- _REQUIRED ACTION_: The required result is a copy of each line below in which "Click" appears.

- _SUPPLIED INFORMATION_:
◇ ◇ ◇ ◇ ◇
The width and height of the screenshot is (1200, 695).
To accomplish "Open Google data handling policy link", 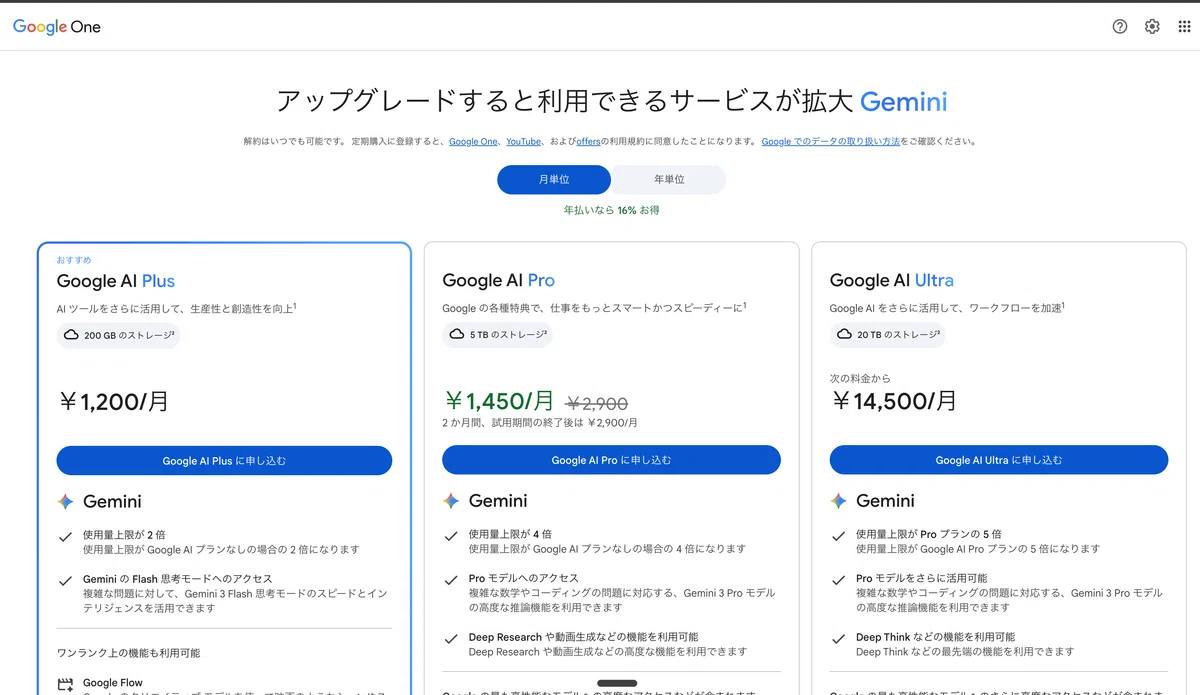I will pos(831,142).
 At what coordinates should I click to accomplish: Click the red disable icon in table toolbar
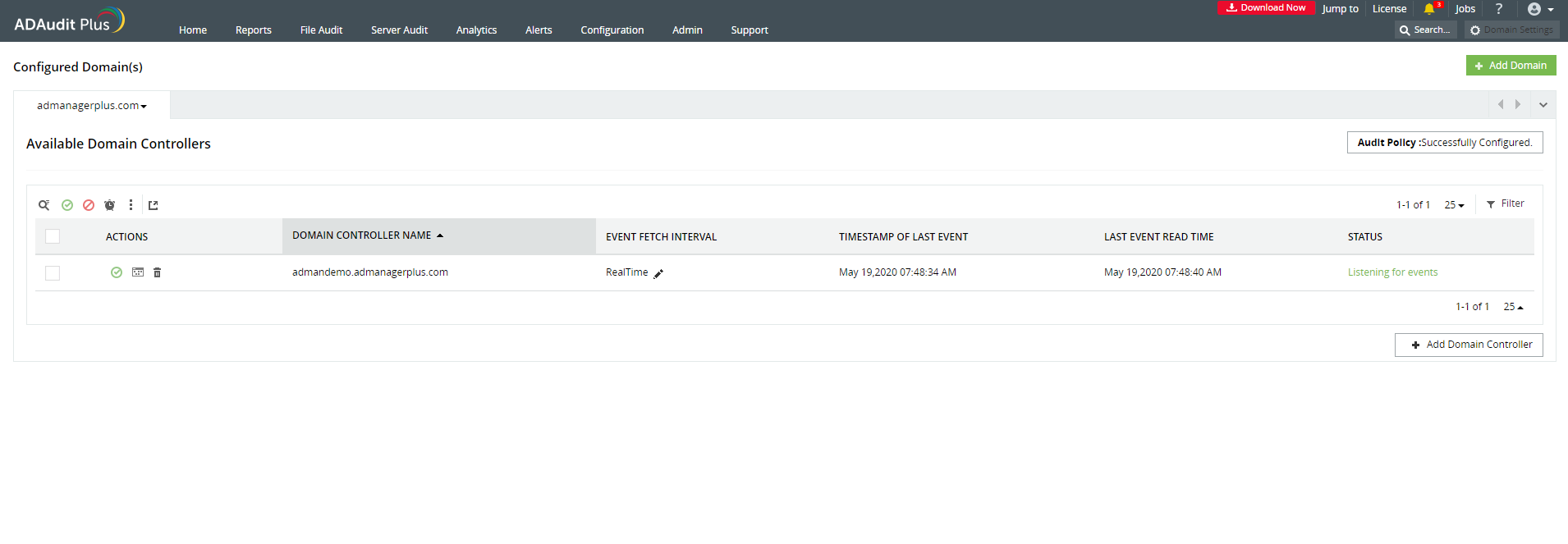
◇ ◇ ◇ ◇ ◇
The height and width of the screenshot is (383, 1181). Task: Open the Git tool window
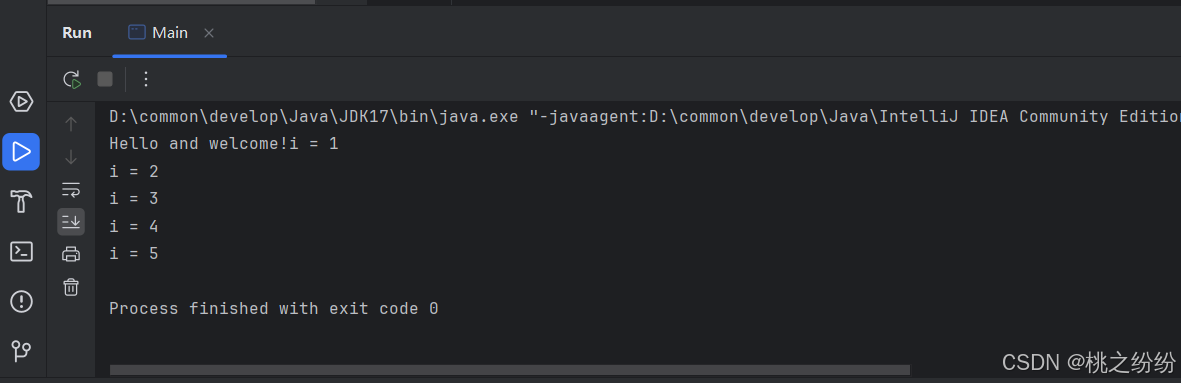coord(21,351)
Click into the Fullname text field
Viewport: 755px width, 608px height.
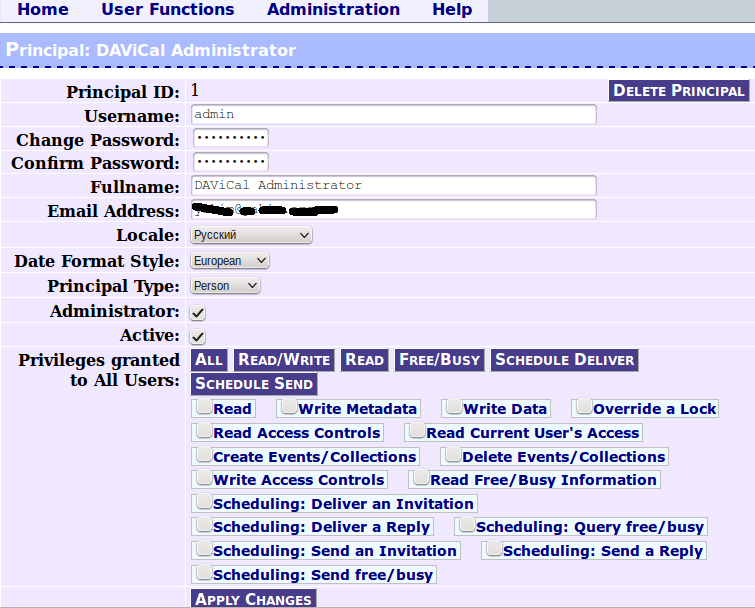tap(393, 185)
◇ ◇ ◇ ◇ ◇
- _SOLUTION BELOW_:
 At what coordinates should I click to accomplish: Click the red disable icon in table toolbar
Click into the Fullname text field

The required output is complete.